SAN BERNARDO, ABAD.
¿De qué sirven a los santos
nuestras alabanzas, nuestra glorificación, esta misma solemnidad que
celebramos? ¿De qué les sirven los
honores terrenos, si reciben del Padre celestial los honores que les había
prometido verazmente el Hijo? ¿De qué les
sirven nuestros elogios?
Los santos no necesitan de
nuestros honores, ni les añade nada nuestra devoción. Es que la veneración de
su memoria redunda en provecho nuestro, no suyo. Por lo que a mí respecta,
confieso que, al pensar en ellos, se enciende en mí un fuerte deseo.
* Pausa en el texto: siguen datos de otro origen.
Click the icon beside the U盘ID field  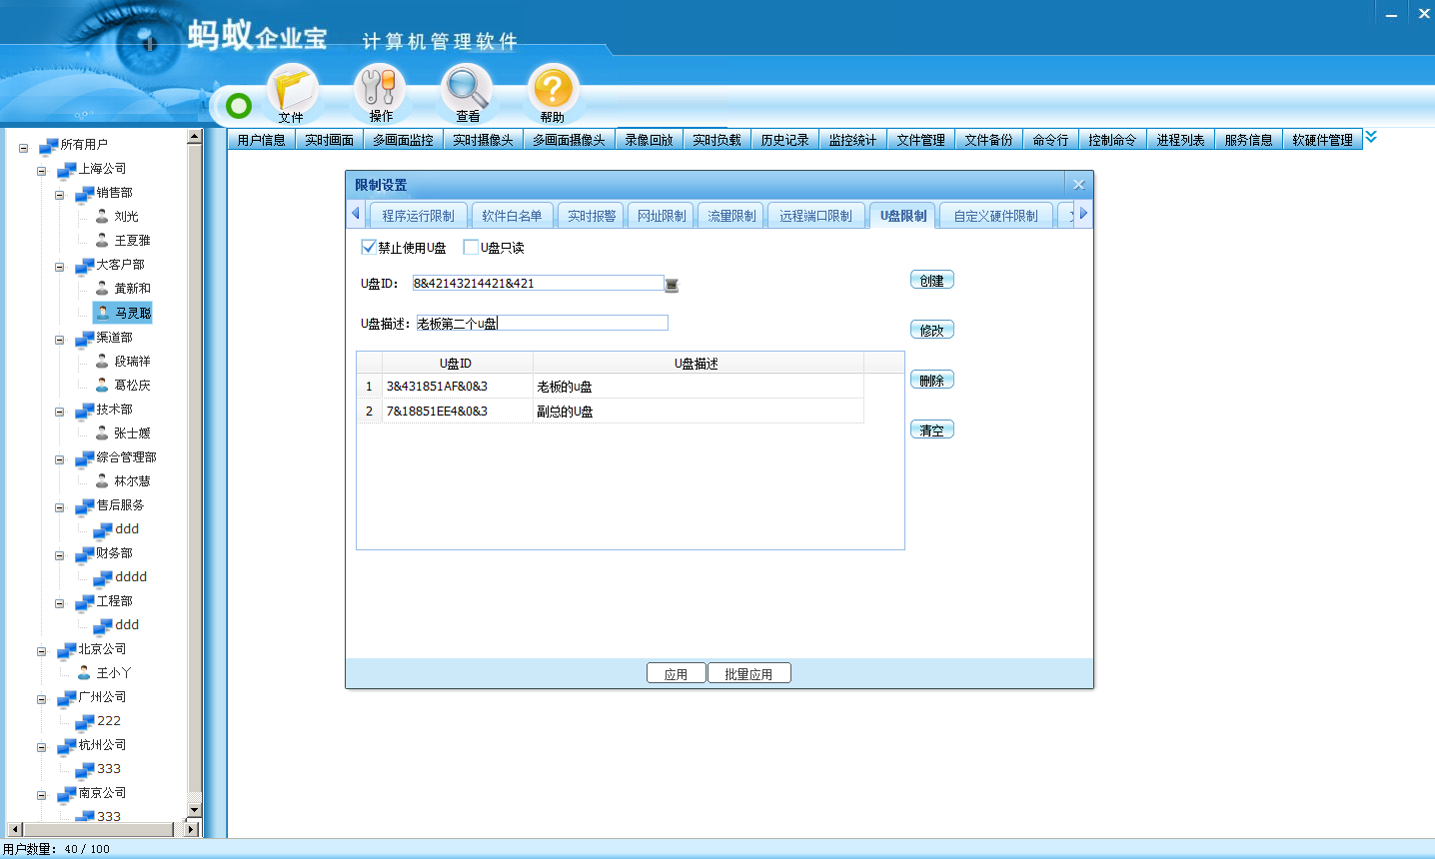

El primer deseo que promueve o
aumenta en nosotros el recuerdo de los santos es el de gozar de su compañía,
tan deseable, y de llegar a ser conciudadanos y compañeros de los espíritus
bienaventurados, de convivir con la asamblea de los patriarcas, con el grupo de
los profetas, con el senado de los apóstoles, con ejército incontable de
mártires, con la asociación de los confesores, con el coro de las vírgenes,
para resumir, el de asociarnos y alegrarnos juntos en la comunión de todos los
santos. Nos espera la Iglesia de los primogénitos, y nosotros permanecemos
indiferentes; desean los santos nuestra compañía, y nosotros no prestamos
atención.
Despertémonos, por fin, hermanos;
resucitemos con Cristo, busquemos las cosas de arriba, pongamos nuestro corazón
en las cosas de cielo. Deseemos a los que nos desean, apresurémonos hacia los
que nos esperan, entremos a su presencia con el deseo de nuestra alma. Hemos de
desear no sólo la compañía, sino también la felicidad de que gozan los santos,
ambicionando ansiosamente la gloria que poseen aquellos cuya presencia
deseamos. Y esta ambición no es mala, ni incluye peligro alguno el anhelo de
compartir su gloria.
El segundo deseo que enciende en
nosotros la conmemoración de los santos es que, como a ellos, también a
nosotros se nos manifieste Cristo, que en nuestra vida, y que nos manifestemos
también nosotros con él, revestidos de gloria, Entretanto, aquel que es nuestra
cabeza se nos representa no tal como es, sino tal como se hizo por nosotros, no
coronado de gloria, sino rodeado de las espinas de nuestros pecados. Teniendo a
aquel que es nuestra cabeza coronado de espinas, nosotros, miembros suyos,
debemos avergonzarnos de nuestros refinamientos y de buscar cualquier púrpura
que sea de honor y no de irrisión. Llegará un día en que vendrá Cristo, y
entonces ya no se anunciará su muerte, para recordarnos que nosotros estamos
muertos y nuestra vida está oculta con él, brillarán glorificados sus
miembros,, cuando transfigurará nuestro pobre cuerpo en un cuerpo glorioso
semejante a la cabeza, que es él.
Deseemos, pues, esta gloria con
el afán seguro y total. Mas, para que nos sea permitido esperar esta gloria y
aspirar a tan gran felicidad, debemos desear también en gran manera la intercesión
de los santos, para que ella nos obtenga lo que supera nuestras fuerzas.